Saturday 25 April 2009

Doctor Who, Action Men and video games

posted by kathy

Like many people in Britain, I watched the Doctor Who Easter special.

I've been watching Doctor Who, on and off, since the first episode. I'm a fan.

I've often been impressed by the way in which science fiction, speculative fiction, fantasy and graphic novels consider possibilities for society and ethical dilemmas. It's hard to avoid doing this when creating other species, worlds, super-powers, futures, etc.

One of the themes of the revived Doctor Who, for instance, has been the Doctor's relationship with the daleks, who have destroyed his home planet and all the people on it. The conventions of the series demand that he fight the Doctor, but episodes have raised the question of whether, in doing so, he becomes the same kind of inhuman killing machine as them. Non-violent resistance is never raised as a possibility but the series does assume that it's possible to make friends with aliens (the Doctor is an alien himself) and to find the good in individuals and species.

The Easter episode was a disappointment. I had high hopes of what would happen when a London bus was whisked through space to a distant galaxy. But the characters were rather obvious and the most threatening aliens looked disconcertingly like skate. The whole thing ended with a mixture of shoot-up and hair's breadth escape but I didn't feel much anxiety about the outcome. The Doctor and bus passengers had to re-start the bus and make it fly again. Meanwhile on earth the police and army massed with the usual fairly-ineffective-against-aliens weapons. There was brief consideration of an ethical dilemma, when the army commander suggested closing the fabric of space, which would kill the Doctor and bus passengers, so that the rest of humanity would be saved. Somehow I knew the Doctor would make it.

But the closing minutes did worry me - and not because a few of the skate-aliens swam-flew the fabric of time and to be shot by women and men with guns..

Among the bus passengers whisked through space were two lads who did their best to help, engaging in such necessary activities as shovelling sand and tinkering with the engine. They were presented as typical teenagers without many plans for their present, let alone their future - but they were moderately engaging characters. The Doctor - usually the voice of moral authority in the series - recommended them to the army commander as useful recruits, suggesting that a stint in the army was all they needed to sort them out. And that bit of army propaganda in a children's TV programme was too much for me.
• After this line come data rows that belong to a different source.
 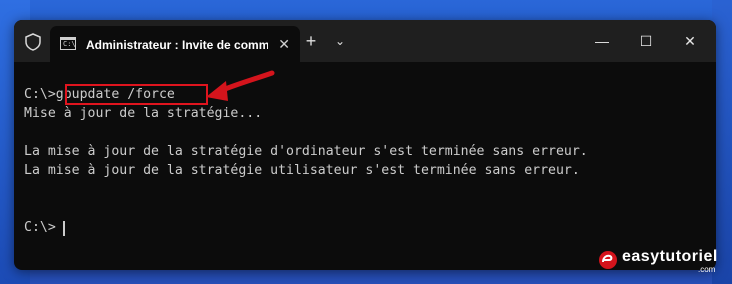 I want to click on command-highlight-box, so click(x=136, y=94).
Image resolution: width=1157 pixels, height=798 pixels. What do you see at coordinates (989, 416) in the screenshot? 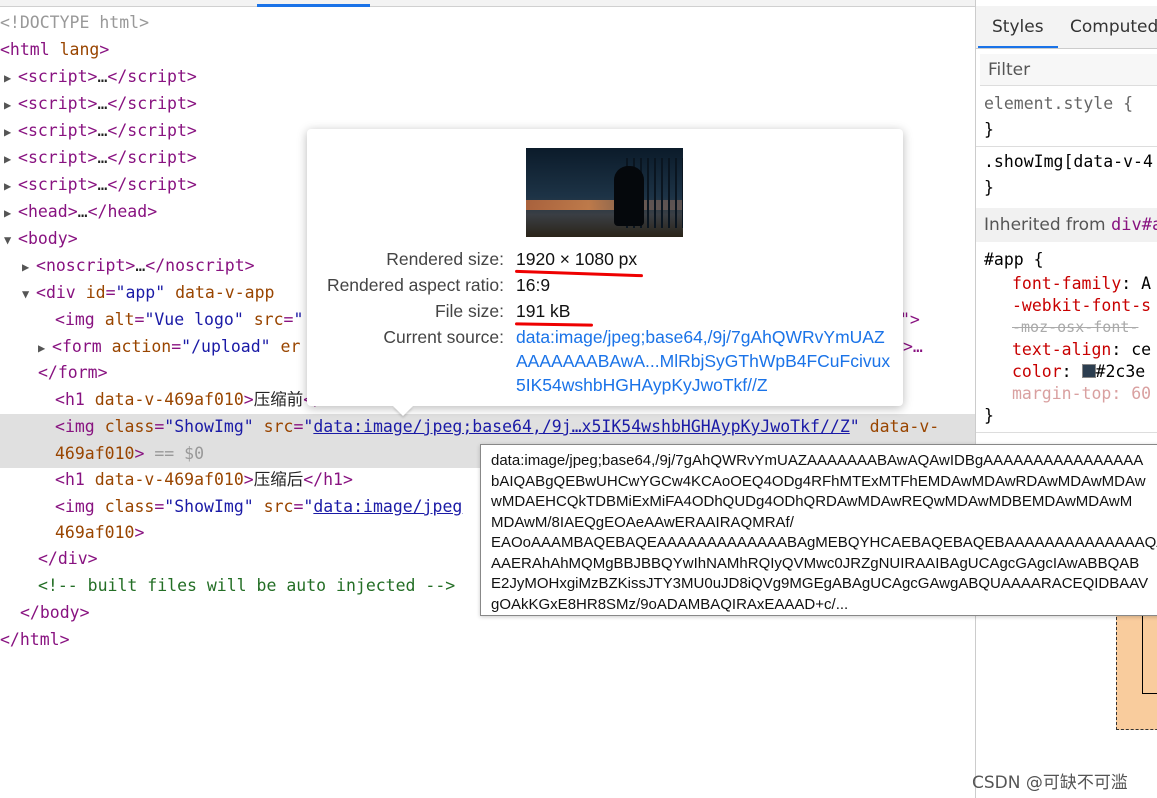
I see `app-close: }` at bounding box center [989, 416].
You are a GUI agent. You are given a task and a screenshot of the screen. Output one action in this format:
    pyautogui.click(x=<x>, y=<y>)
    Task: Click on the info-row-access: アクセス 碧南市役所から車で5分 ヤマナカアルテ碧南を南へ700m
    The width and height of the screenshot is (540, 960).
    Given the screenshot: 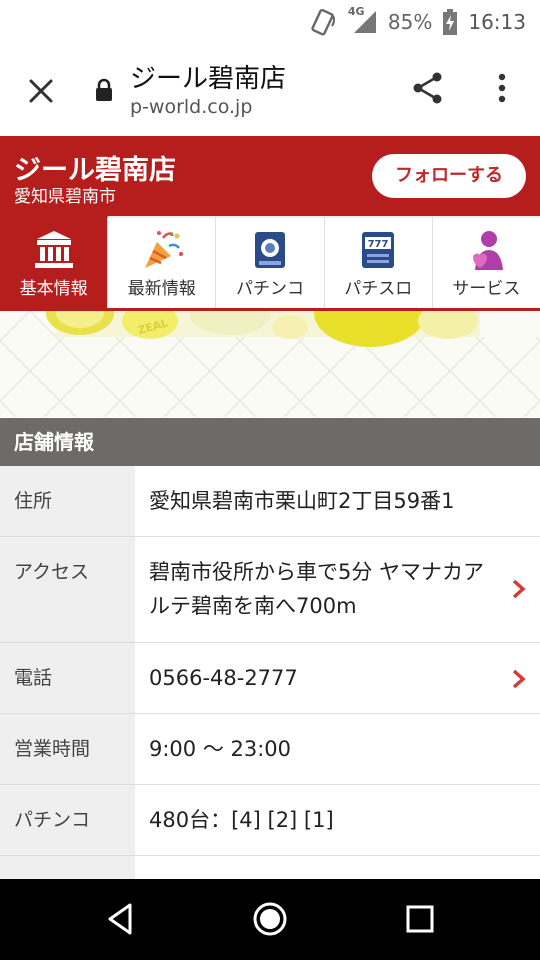 What is the action you would take?
    pyautogui.click(x=270, y=590)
As job opportunities plummet, there's a huge increase in the activity of the recruitment and public relations branches of the armed services. New advertisements urge young people to "Start thinking soldier" by playing online video games which offer a limited number of choices. The videos say they are "intended purely for users aged 16 and over." That warning is probably a huge draw for a number of under-16s, who may be attracted from the army recruitment site's Teen Zone, where 13-16 year-olds are encouraged to play other computer games by
joining Camouflage and getting access to "piles of free stuff".

But promoting the army start with younger children. My son was about seven when he first asked for an Action Man toy. We were both unhappy with the military theme but there's a shortage of male dolls for boys. I compromised with Action Men engaged in non-violent activities: driving a moon buggy for instance and scuba-diving. They seemed to increase the scope for imaginative play.

Since then, Action Man has fallen out of favour in Britain so that the toy is no longer marketed in Britain. The Ministry of Defence (public relations division) has seen a gap in the market. They are sponsoring dolls under the "HM Armed Forces" brand which will be dressed for combat in Iraq and Afghanistan with suitably scaled-down replica equipment.

The Ministry of Defence assures us that these aren't a recruiting toy but a matter of "public relations" - and that's quite a different thing.

So presumably the dolls - and the TV campaign and the video games and the Camlouflage website - aren't supposed to persuade under-16s that they should join the army. They are just supposed to convince children that, whatever their parents think, the wars in Iraq and Afghanistan are a good thing and lots of fun. I don't suppose the Ministry of Defence is encouraging the production of toy blood and wounds and wheelchairs, let alone any games that involve post-traumatic stress or dead and wounded civilians.

I don't feel happy at the idea of children playing games that involve killing Iraqis and Afghans. I loathe these toys. And it worries me that, as the army recruitment and public relations machine reaches out to young children, Doctor Who has also been conscripted to tell us that slightly under-achieving teenagers would blossom and fulfil their potential in the army. He didn't mention that they would be trained to kill or that they might end up injured or dead.

I suppose it's a coinicidence that Character Group plc, which is developing the new army action figures in association with the Ministry of Defence, also markets and distributes Doctor Who action figures.